The copy must hold exactly the lines from the one with "Instruction: Choose Tailored audiences (web)" through the end of the listing below, and nothing else, with no pictures.

● **Data**:
* * * *

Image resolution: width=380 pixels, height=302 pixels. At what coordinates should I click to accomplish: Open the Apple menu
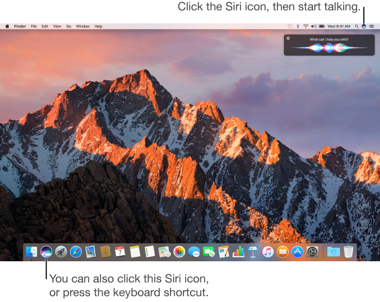[x=7, y=26]
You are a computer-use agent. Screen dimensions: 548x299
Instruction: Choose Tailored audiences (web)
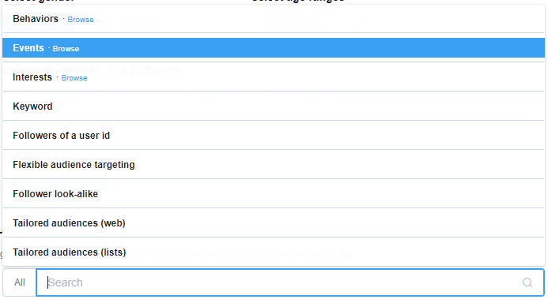click(x=274, y=223)
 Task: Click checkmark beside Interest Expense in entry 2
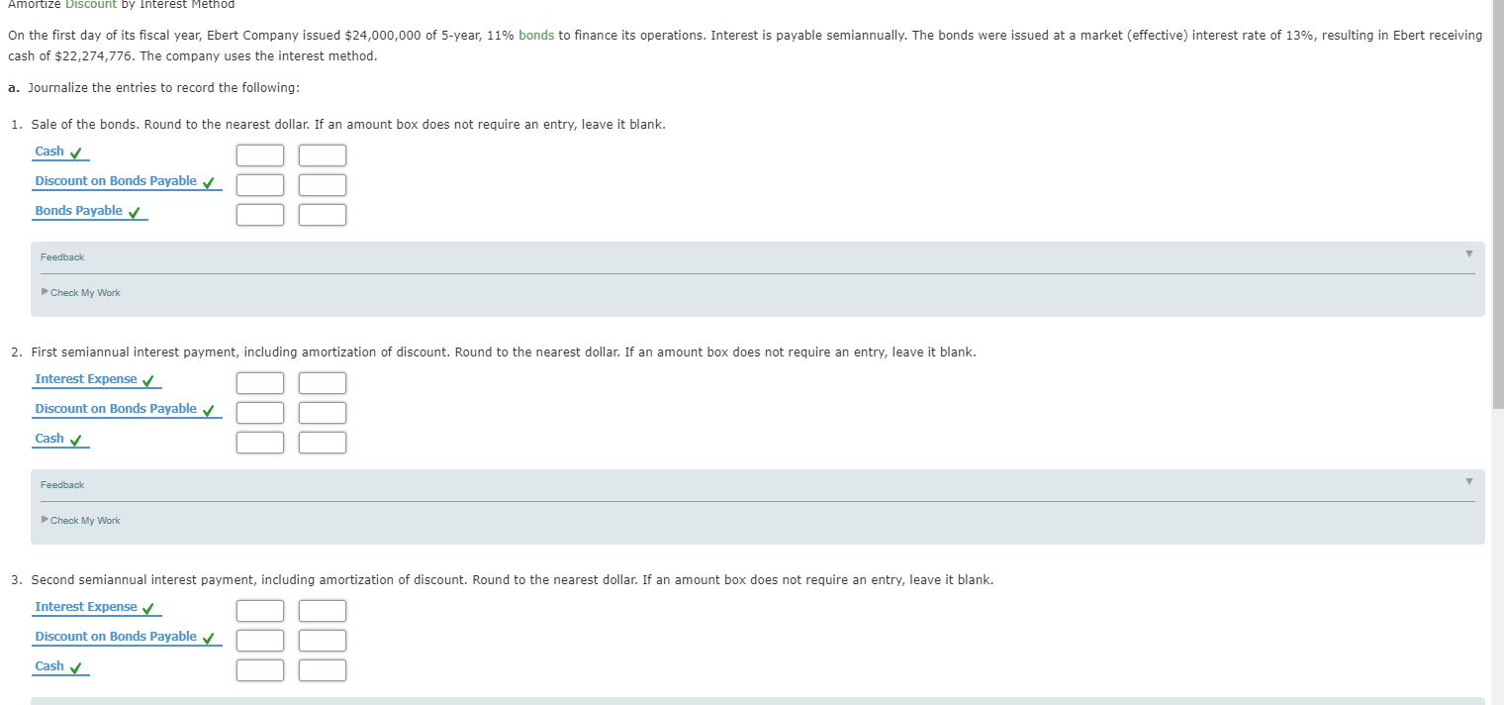point(149,379)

* * * *

● **Answer box**:
Instruction: Choose Tailored audiences (web)
click(x=274, y=223)
 Task: Click checkmark beside Interest Expense in entry 2
point(149,379)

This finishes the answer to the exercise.